### [MATERIAL SHOWN]
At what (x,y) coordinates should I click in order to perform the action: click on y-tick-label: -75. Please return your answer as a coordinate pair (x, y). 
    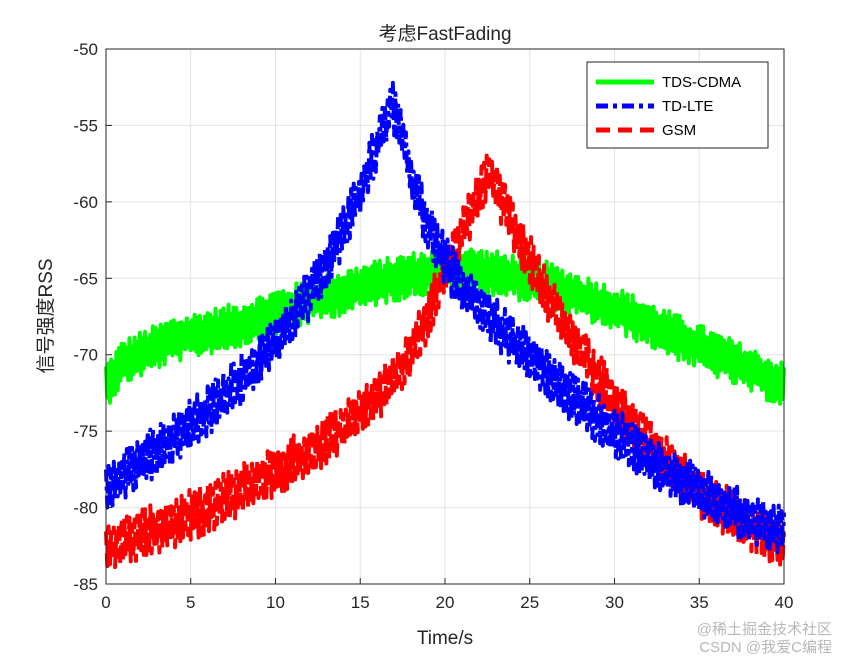
    Looking at the image, I should click on (86, 432).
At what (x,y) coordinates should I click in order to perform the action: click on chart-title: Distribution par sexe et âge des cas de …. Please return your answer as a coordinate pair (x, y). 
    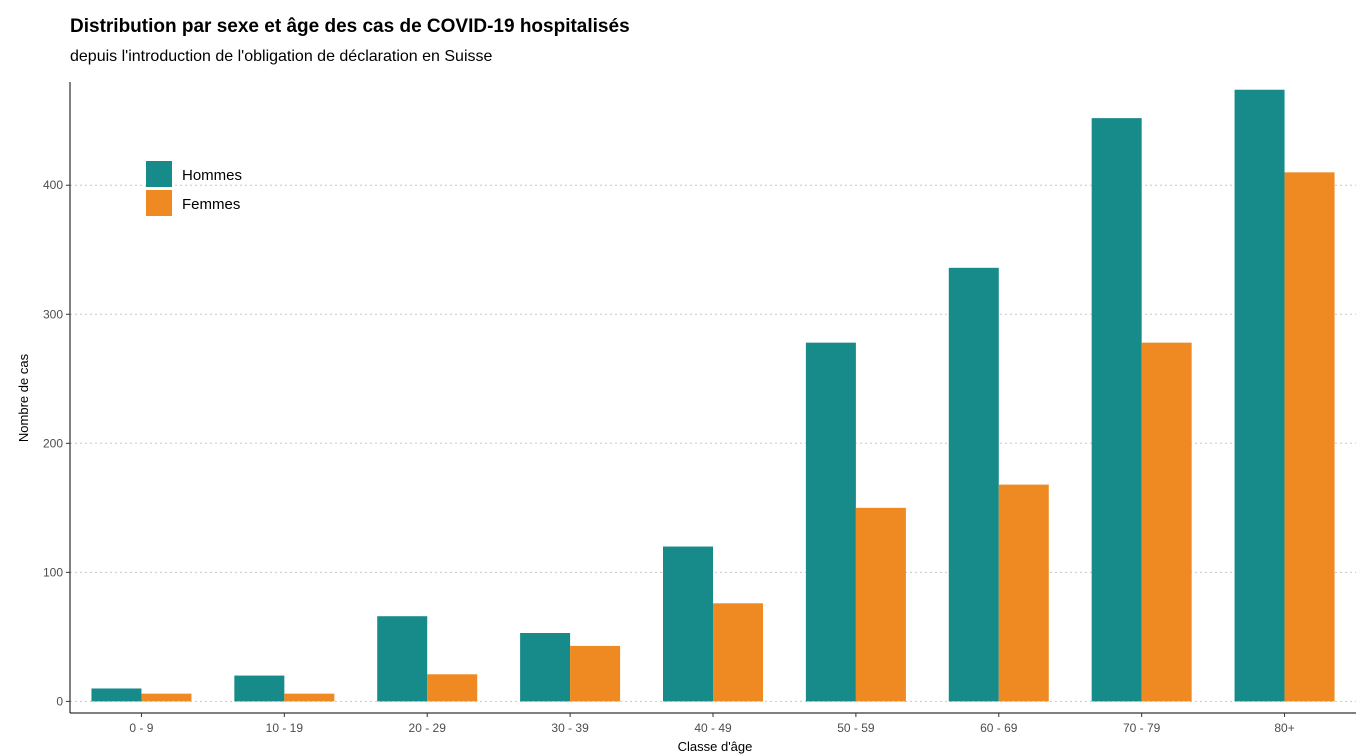
    Looking at the image, I should click on (350, 26).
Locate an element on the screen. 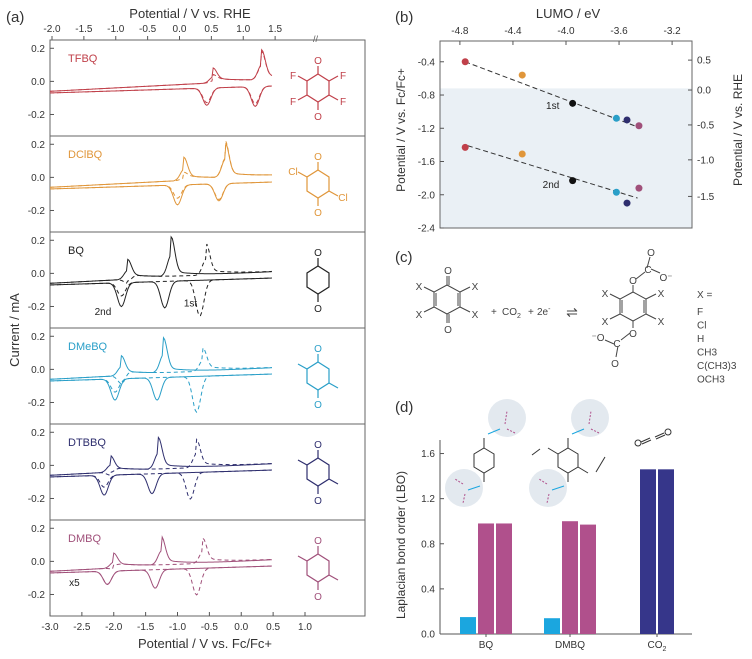 Image resolution: width=752 pixels, height=659 pixels. x-tick-label: -4.0 is located at coordinates (566, 32).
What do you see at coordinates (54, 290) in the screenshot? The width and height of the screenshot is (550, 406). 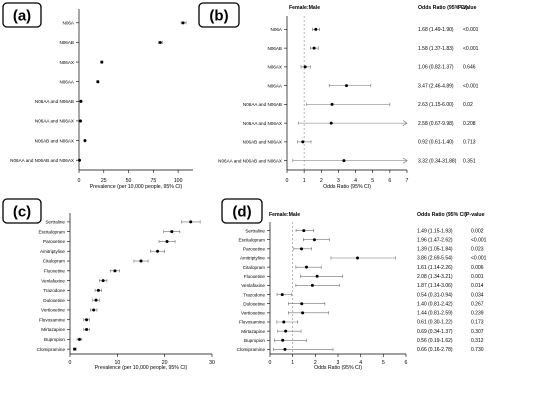 I see `panel-3-category-label-7: Trazodone` at bounding box center [54, 290].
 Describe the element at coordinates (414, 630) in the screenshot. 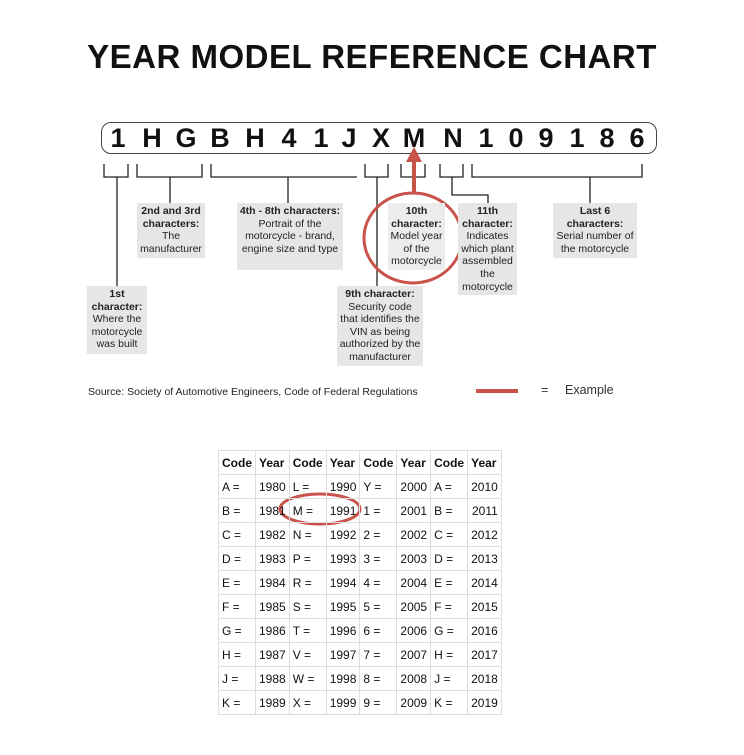

I see `year-cell: 2006` at that location.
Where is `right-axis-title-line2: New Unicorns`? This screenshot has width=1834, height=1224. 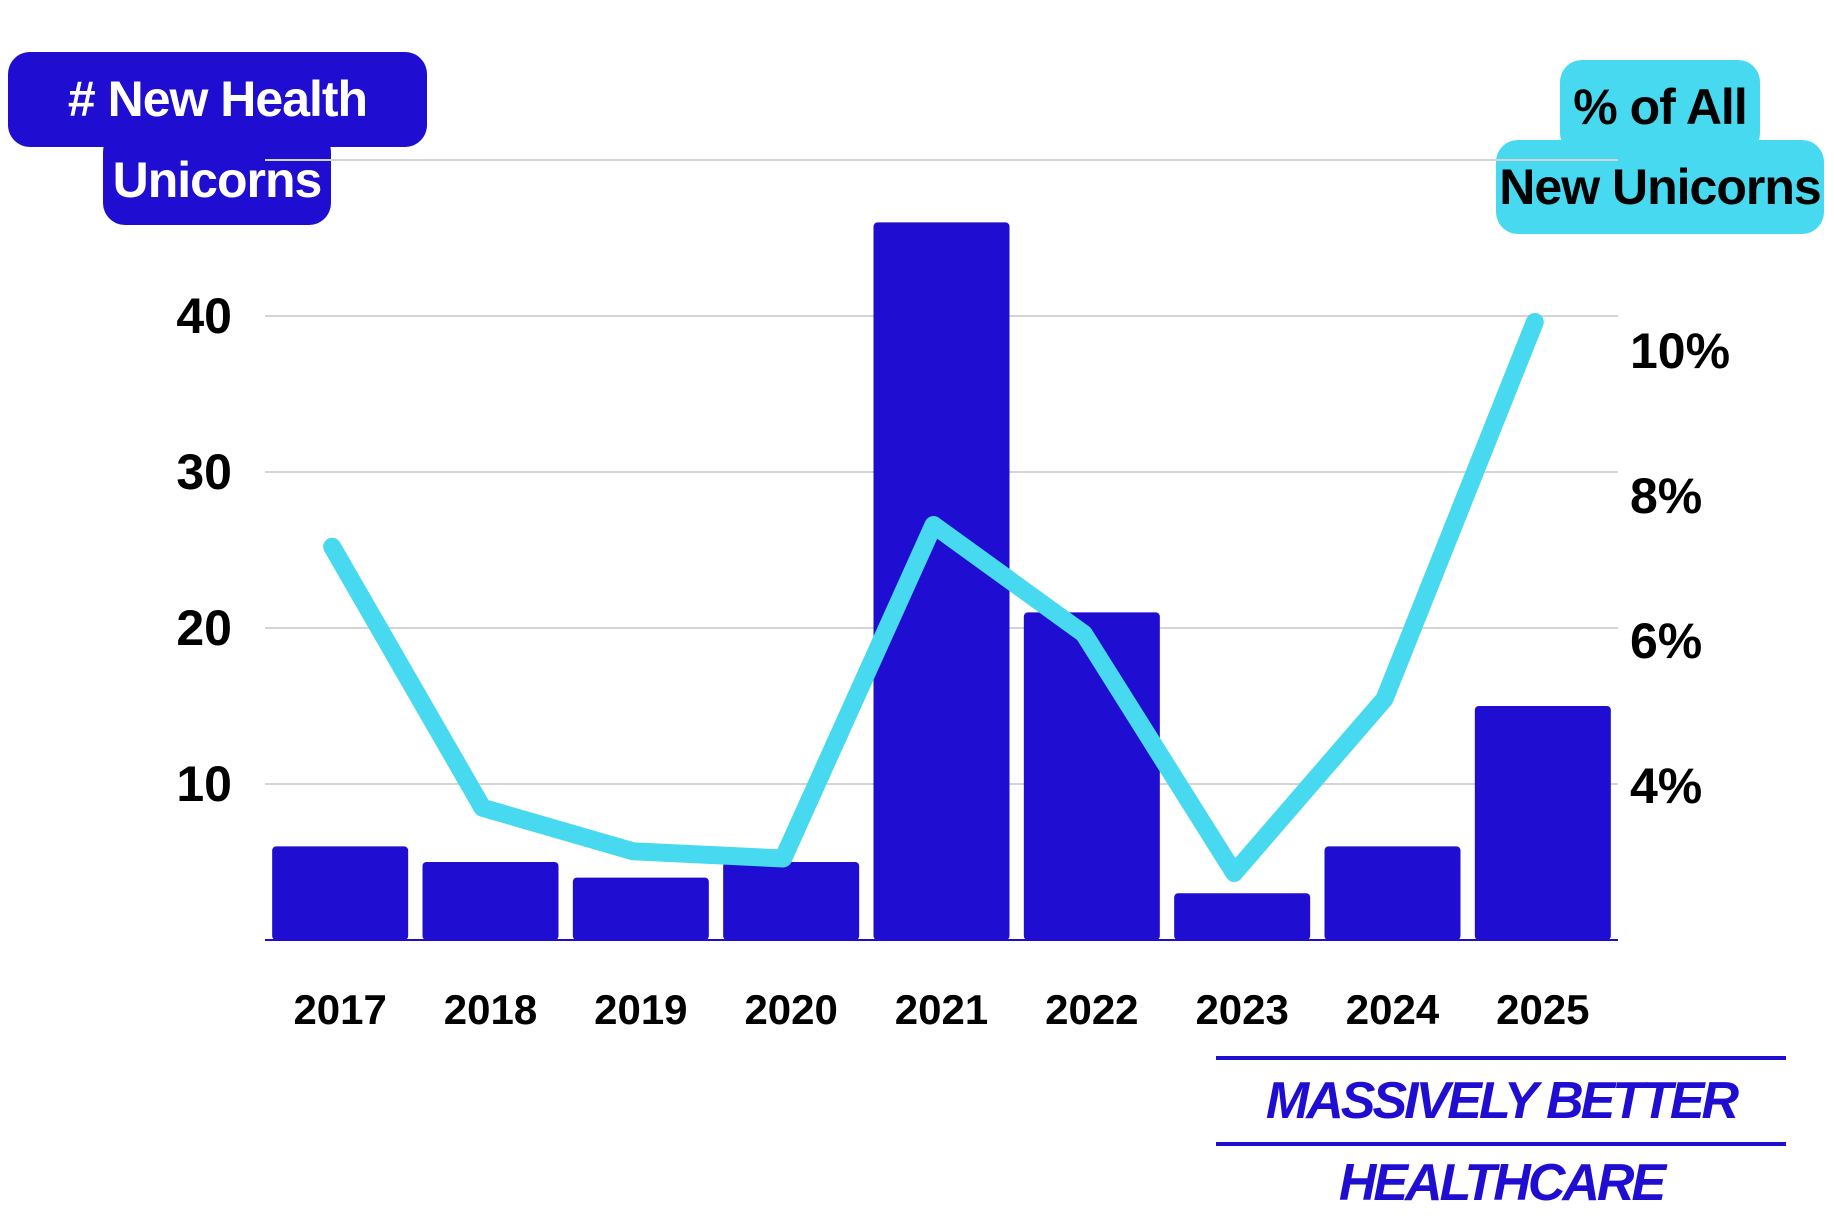
right-axis-title-line2: New Unicorns is located at coordinates (1660, 187).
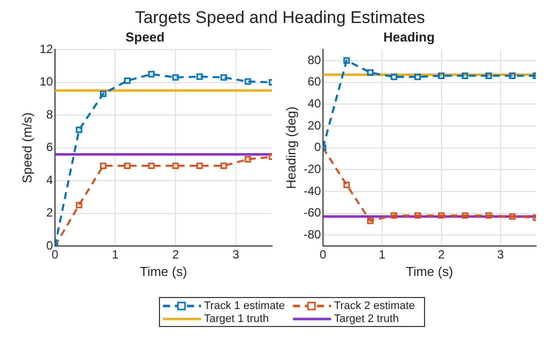 The height and width of the screenshot is (337, 560). I want to click on legend-label: Target 1 truth, so click(236, 318).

### [WHAT IS REQUIRED]
Express the lines of the records between the ones holding "Describe the element" and "at that location.", inclusive, as a Markdown table with the columns Row and Line, skipping blank lines. Leave the pictures out.

### [RESPONSE BOX]
| Row | Line |
|---|---|
| 1 |  Describe the element at coordinates (414, 630) in the screenshot.  |
| 2 | I see `year-cell: 2006` at that location. |